> **Tarefas a realizar**
a: Liste os tipos de obra que compõem a produção mais recente da artista, segundo o trecho sobre Cecília Bona.
b: Responda às perguntas abaixo com base no trecho sobre Cecília Bona:
(i) Em que universidade a artista se formou em design?
(ii) Qual é o nome da mostra que ela apresenta na Galeria Alfinete?
(iii) Em que mês ocorreu a residência artística dela na Islândia?
c: Prossiga com o trecho sobre Cecília Bona a partir do ponto em que ele termina.

> **Trecho fornecido**
########################################

A brasiliense Cecília Bona, 36 anos, se formou em design pela Universidade de Brasília e trabalhou na linha de produção em uma fábrica de balanças e uma fábrica de óculos. Ao fazer mestrado no Instituto de Artes da UnB, chancelou academicamente a mudança que já ocorria dentro dela: do design industrial para a arte contemporânea.
Cecília neste momento ocupa a Galeria Alfinete com a mostra “Terreno Instável”, em que apresenta sua mais recente produção, concebida sob o impacto de sua residência artística no interior da Islândia, em maio passado.
(Acompanhe abaixo três intervenções de Cecília Bona feitas com “cacos”de acrílico… Na paisagem islandesa, nesta viagem em maio; na marquise da Funarte Brasília, em dezembro de 2013, e na fachada da Alfinete, em março de 2014.)
Luz e espaço
Entre fotografias, esculturas, desenhos e vídeos desta recente produção, Cecília Bona promove uma segunda guinada na carreira. Seu interesse pela luz e pela maneira com que objetos cotidianos absorvem e refletem os raios luminosos, que vinha iluminando seus trabalhos até aqui, esta vez fica em segundo plano, diante de peças que mostram o interesse poético da artista pela paisagem peculiar que encontrou na Islândia: pedras, lava congelada e musgos.

########################################

> **Dados fornecidos**

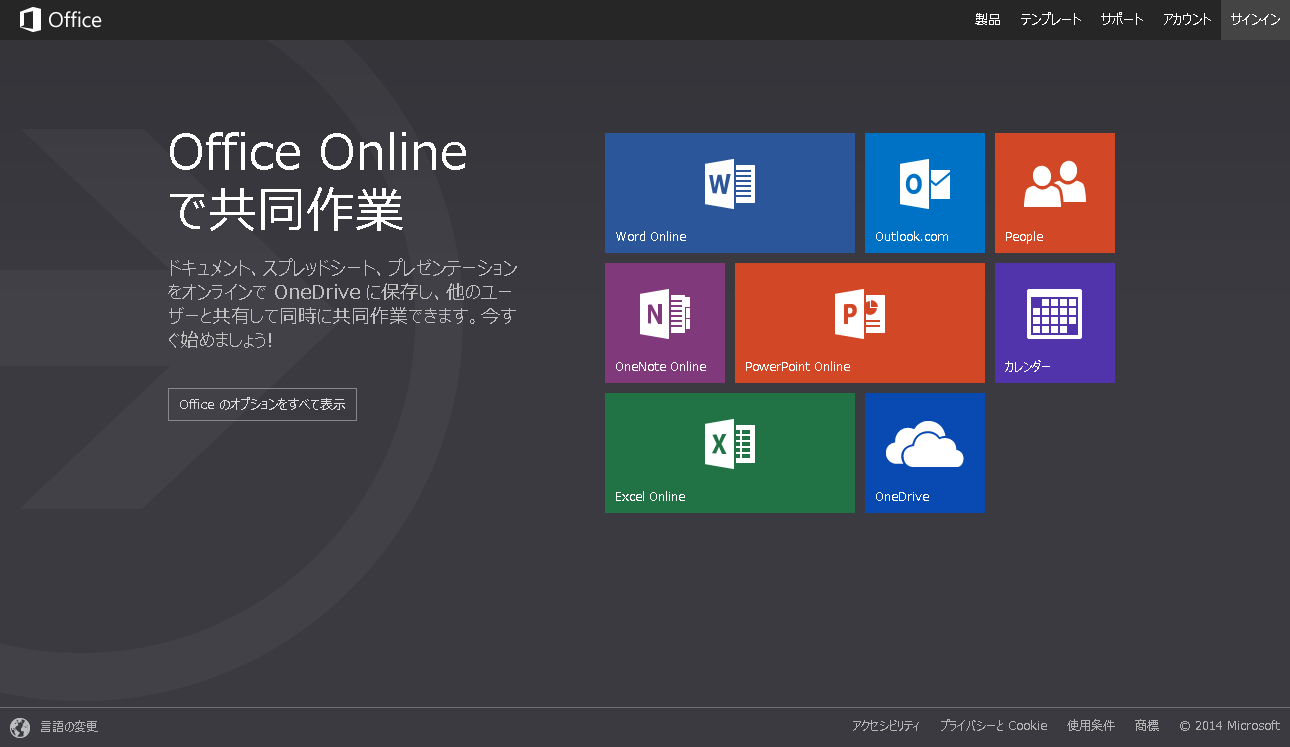Click the サインイン sign-in button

########################################

> **Resultados**
a: Fotografias, esculturas, desenhos e vídeos.

b:
(i) Na Universidade de Brasília.
(ii) "Terreno Instável".
(iii) Em maio.

c:
Em 12 de dezembro, às 19h, Cecília lança na Alfinete Galeria o livro “Tempo Instável”. Nas 36 páginas do volume estão o relatório que ela escreveu sobre a residência artística, um texto da curadora Yana Tamayo, o registro fotográfico das peças que compõem a mostra e imagens que Cecília fez na Islândia. Os trabalhos que estão na Alfinete mostram pouco da paisagem islandesa, aspecto que será mais explorado no livro.
Aqui ela conta ao Metrópoles um pouco sobre sua temporada na Islândia…
Cecília, por que tão longe?
Olha… Acho que meu interesse pela Islândia surgiu, inevitavelmente, vou ter que falar, por causa da Björk. Acho que foi assim com todo mundo da nossa geração. Sempre curti Björk e os Sugarcubes, a partir daí fui construindo um fascínio pelo país. E a aproximação se estreitou quando comecei a estudar arte, estudar artistas como Ólafur Éliasson, uma grande referência pra mim.
E daí a viajar para a Islândia….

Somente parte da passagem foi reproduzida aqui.